• PREGUNTAS POR RESPONDER
(A) Reescribe el tramo del texto sobre Yenín que va desde "Es casi la hora" hasta "la resistencia palestina.", cambiando "lápidas" por "tumbas".
(B) Prolonga el texto sobre Yenín a partir de su última oración.

• TEXTO DE LECTURA
....................
Desde el 7 de octubre, las operaciones militares israelíes en Yenín se han multiplicado, con un notable aumento del número de muertos y heridos civiles. Terroristas, para los israelíes. Mártires, para los palestinos. «En tu opinión, ¿habría querido Mohammed morir así?», le pregunto. «Dar su vida por la resistencia era el sueño de su vida», responde tajante su padre mientras señala unos carteles pegados en la pared del cementerio. «Cada día, los colonos y el Gobierno de Tel Aviv nos quitan nuestras tierras, nos impiden rezar», relata Kadrì. «¿Y por eso justificas la masacre del 7 de octubre?», insisto.
Es casi la hora de la oración y Kadrì nos lleva hasta el cementerio. Nos acompaña Ibrahim, de 12 años, el menor de sus hijos. Caminamos entre las lápidas y observamos que todas tienen pegada una fotografía del mártir que está allí enterrado. Son cientos de rostros, muchos de ellos de niños, retratados con un arma en la mano y símbolos de la resistencia palestina.
—¿Te sientes más orgulloso o más triste por esta muerte?
—Prevalece el orgullo de que mi hijo sea uno de ellos, aunque hubiera deseado para él un futuro diferente. El problema es que aquí no hay futuro.
Su familia representa la clase media palestina, educada y acomodada. Kadrì es profesor de Historia y su mujer trabaja en un hospital. Una clase media que tras el 7 de octubre corre el riesgo de radicalizarse. «No hay día en el que las excavadoras israelíes no pasen por aquí. Han destruido nuestras casas, las carreteras, el acueducto, los monumentos…», explica, mostrando con las manos la desolación y la devastación que nos rodea. Las autoridades israelíes las tildan de demoliciones necesarias, enmarcadas en las redadas a las que someten diariamente a la ciudad para evitar así nuevos atentados terroristas. Sin embargo, el número de víctimas civiles ha aumentado considerablemente. 3.800 heridos y 124 muertos, 83 de ellos niños, según los datos difundidos por las autoridades palestinas. Demasiados mártires para el cementerio de Yenín, que ahora está rebosante, tanto que los residentes han tenido que apañárselas para encontrar otro lugar donde enterrar a sus seres queridos. «Aquí antes había un campo de refugiados», explica Kadrì abatido. Ahora es un gran espacio lleno de barro y escombros, en medio del cual se ven unas cuantas lápidas alineadas. En una de ellas, una familia reza por la muerte de un ser querido.
....................
• DATOS EXTRAÍDOS
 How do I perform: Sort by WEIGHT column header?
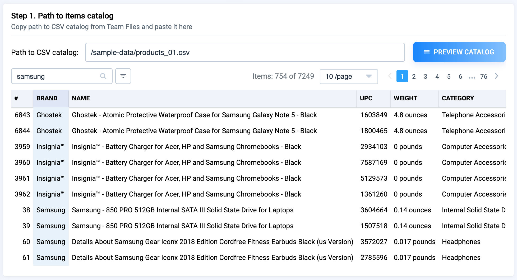(405, 98)
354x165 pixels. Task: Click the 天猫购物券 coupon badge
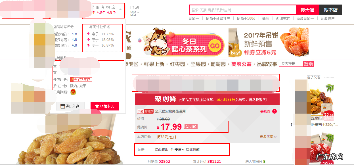(145, 111)
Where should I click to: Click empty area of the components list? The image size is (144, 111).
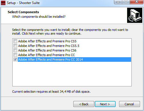pos(72,74)
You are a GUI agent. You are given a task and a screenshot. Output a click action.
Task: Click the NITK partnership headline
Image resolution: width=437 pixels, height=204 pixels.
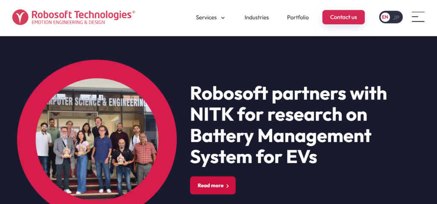(288, 125)
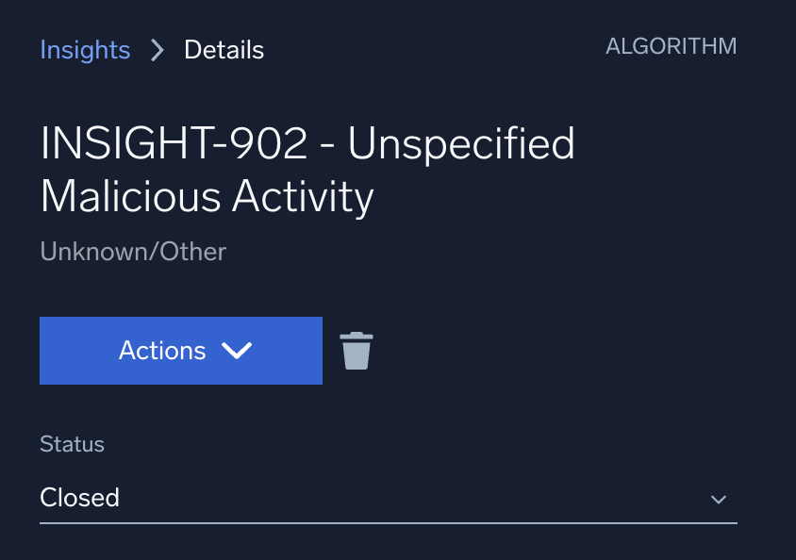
....................
• RESULTADOS EN ORDEN
(A)
Es casi la hora de la oración y Kadrì nos lleva hasta el cementerio. Nos acompaña Ibrahim, de 12 años, el menor de sus hijos. Caminamos entre las tumbas y observamos que todas tienen pegada una fotografía del mártir que está allí enterrado. Son cientos de rostros, muchos de ellos de niños, retratados con un arma en la mano y símbolos de la resistencia palestina.

(B)
—Yo le conocía. Se llamaba Amir y tenía 46 años.
Su mujer lo llora en silencio mientras sus cuatro hijos, de distintas edades, sollozan en cuclillas a los lados de la tumba. Tienen los ojos vidriosos y la mirada perdida en el vacío.
Kadrì explica que ese hombre no tenía nada que ver con Hamás y que el bombardeo israelí le pilló por sorpresa. A continuación, comienza a rezar ante la tumba de Mohammed, mientras Ibrahim se acerca para mostrarnos algunas fotos de su hermano. Recorre con el dedo la galería fotográfica de su teléfono y no puede evitar sonreír.
El niño parece muy orgulloso de su hermano mayor, que en las fotos se muestra feliz y despreocupado. Le damos las gracias y le hacemos una última pregunta antes de abandonar la ciudad, a tiempo para cumplir con el toque de queda en Yenín.
—Ibrahim, ¿a ti también te gustaría convertirte en mártir?
—Sí.
Mientras, su padre asiente detrás de él. «También es su sueño, desde que era niño».